BLACKSBURG — Virginia Tech opens training camp this week with practices on Friday and Saturday.
Before camp gets underway, The Roanoke Times is taking a look at what fans should look for over the next month. Here’s a list of the players to watch (in no particular order)...
Big play Tre.
How many ways can Virginia Tech use Tre Turner? The sophomore wide receiver could be the spark the Hokies need on special teams as a returner. He was used a gunner last year and thrived in the role.
On offense, Turner quickly developed into one of the team’s top receiving threats. He also took over running Tech’s jet sweeps by the end of the year and was pretty good at that too.
Turner, who was overlooked on just about every preseason All-ACC list, is a dynamic talent. If he puts up similar numbers to the ones he had down the stretch in 2018, a special season could be in store.
The hype surrounding the sophomore tight end continues to grow. Fellow tight end Dalton Keene called it “legit” at the ACC kickoff.
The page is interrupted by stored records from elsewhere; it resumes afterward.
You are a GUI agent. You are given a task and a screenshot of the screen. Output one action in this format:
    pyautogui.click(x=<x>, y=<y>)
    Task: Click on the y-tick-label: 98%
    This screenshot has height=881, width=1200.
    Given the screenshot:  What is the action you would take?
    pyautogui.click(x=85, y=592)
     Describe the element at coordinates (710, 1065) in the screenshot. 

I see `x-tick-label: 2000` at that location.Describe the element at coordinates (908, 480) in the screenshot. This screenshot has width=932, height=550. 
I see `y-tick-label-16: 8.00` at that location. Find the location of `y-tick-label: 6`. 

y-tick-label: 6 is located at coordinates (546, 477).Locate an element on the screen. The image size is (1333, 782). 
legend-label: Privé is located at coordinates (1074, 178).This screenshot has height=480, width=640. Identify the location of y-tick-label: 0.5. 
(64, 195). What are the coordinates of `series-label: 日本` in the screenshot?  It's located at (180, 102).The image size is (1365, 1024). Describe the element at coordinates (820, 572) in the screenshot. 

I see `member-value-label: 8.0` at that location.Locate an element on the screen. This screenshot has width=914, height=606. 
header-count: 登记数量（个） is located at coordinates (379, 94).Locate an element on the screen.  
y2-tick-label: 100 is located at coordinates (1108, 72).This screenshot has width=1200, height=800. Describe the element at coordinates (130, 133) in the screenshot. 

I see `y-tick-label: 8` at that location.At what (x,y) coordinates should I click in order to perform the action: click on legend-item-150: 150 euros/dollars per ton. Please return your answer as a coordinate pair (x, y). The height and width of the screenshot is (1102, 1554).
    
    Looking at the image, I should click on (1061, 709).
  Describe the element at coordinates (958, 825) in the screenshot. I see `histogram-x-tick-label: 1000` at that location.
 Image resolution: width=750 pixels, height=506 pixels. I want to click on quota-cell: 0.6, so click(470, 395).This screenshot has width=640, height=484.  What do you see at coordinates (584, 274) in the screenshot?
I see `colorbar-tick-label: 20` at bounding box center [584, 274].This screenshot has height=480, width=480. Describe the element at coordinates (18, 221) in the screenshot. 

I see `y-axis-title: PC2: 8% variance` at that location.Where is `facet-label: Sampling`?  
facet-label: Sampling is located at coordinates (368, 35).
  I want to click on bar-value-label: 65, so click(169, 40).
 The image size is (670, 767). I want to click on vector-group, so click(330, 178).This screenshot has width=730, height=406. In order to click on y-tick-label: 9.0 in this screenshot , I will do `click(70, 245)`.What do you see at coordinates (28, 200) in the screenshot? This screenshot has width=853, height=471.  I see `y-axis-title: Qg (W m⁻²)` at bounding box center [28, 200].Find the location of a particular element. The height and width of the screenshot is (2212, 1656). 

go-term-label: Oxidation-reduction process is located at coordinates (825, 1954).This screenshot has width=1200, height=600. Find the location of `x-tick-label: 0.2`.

Mitchell got much of the first-team reps during the spring with Keene’s recovery from off-season knee surgery. A healthy Keene will jump back into the starting lineup in fall camp, but Mitchell is going to have a role on Virginia Tech’s offense this fall.
A focus for Tech offensive coordinator Brad Cornelsen in the coming weeks will be determining how big of a role that will be. The coaching staff has strongly hinted they plan to use Keene and Mitchell together, a combination that could create some serious mismatches for opposing defenses.
Virginia Tech enters fall camp without a proven pass rusher. The Hokies competing to get on the two-deep all have experience (Garbutt, Emmanuel Belmar, Zion Debose and Nathan Proctor), but no one has shown they can consistently get to the quarterback.
Garbutt, a sophomore defensive end, has received rave reviews behind the scenes thanks to a strong spring, can he stay on that upward trajectory?
The defender has slimmed down seven pounds since the end of last season and enters fall camp at 238 pounds. He’s come a long way from the 220-pound freshman signee that Tech’s training staff had eating 4,000 calories a day. Physically, he’s ready to make an impact and the mental part of the game has slowed down for him as well.
The junior defensive tackle’s continued development will be a key ingredient to Tech’s defensive success in 2019.
Tech turned to the junior college ranks after last season to add experienced depth up front including Crawford. He enrolled early and got a jump on the competition (including fellow junior college transfer Jaden Cunningham and three freshmen).
He worked with the first-team defense throughout the spring and turned in a solid performance in the team’s annual spring game. Defensive coordinator Bud Foster raved about Crawford after the performance.
Tech needs similar consistency from Crawford this fall as he looks to lock up his starting spot alongside Jarrod Hewitt.
A home run threat.
That’s what Virginia Tech coaches saw when watching film of the Oakleaf (Florida) running back dominating the competition around Jacksonville. No one is looking for King to put up 2,000-plus yards like he did as a high school senior, but Tech’s offense could use some of the explosiveness he showed.
The Hokies only had seven runs of 30 yards or more last season, which has been an issue for the offense since Justin Fuente arrived in Blacksburg.
Can the four-star signee carve out a role right away? Tech won’t worry about burning King’s redshirt if he flashes that game-changing speed and athleticism during camp. With Tech’s running back rotation up for grabs, King’s unique skill set will earn him a hard look.